● TASK PROMPT: Each line in the entries that has the word "agent" has to be copied.

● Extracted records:
▬▬▬
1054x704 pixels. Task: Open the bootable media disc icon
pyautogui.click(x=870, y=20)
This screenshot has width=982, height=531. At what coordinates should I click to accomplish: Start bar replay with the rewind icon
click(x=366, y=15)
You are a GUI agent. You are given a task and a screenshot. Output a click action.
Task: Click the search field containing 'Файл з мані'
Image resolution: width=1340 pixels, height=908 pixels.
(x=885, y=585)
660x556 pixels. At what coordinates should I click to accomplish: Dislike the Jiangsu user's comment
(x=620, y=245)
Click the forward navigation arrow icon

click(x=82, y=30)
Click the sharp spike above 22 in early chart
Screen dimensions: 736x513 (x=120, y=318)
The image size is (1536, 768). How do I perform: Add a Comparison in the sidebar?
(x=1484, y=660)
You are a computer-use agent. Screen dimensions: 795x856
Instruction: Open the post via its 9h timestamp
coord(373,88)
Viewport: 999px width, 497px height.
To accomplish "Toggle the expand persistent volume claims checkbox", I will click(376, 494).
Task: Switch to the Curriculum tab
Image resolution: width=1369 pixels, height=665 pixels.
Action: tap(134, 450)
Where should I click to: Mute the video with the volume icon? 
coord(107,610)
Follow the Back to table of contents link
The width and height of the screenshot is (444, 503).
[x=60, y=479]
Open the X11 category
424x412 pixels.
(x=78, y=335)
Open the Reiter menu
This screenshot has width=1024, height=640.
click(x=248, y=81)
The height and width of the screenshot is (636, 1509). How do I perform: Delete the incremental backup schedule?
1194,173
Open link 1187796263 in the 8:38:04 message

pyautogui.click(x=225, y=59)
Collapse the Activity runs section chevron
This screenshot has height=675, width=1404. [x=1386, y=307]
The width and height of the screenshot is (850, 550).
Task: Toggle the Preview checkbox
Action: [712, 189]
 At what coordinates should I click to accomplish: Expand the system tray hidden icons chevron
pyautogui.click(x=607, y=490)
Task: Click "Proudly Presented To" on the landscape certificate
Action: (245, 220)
▬▬▬
● OUTPUT OF THE EXERCISE:
You are a GUI agent. You are given a task and a screenshot. Output a click action.
You are a computer-use agent. Screen dimensions: 795x856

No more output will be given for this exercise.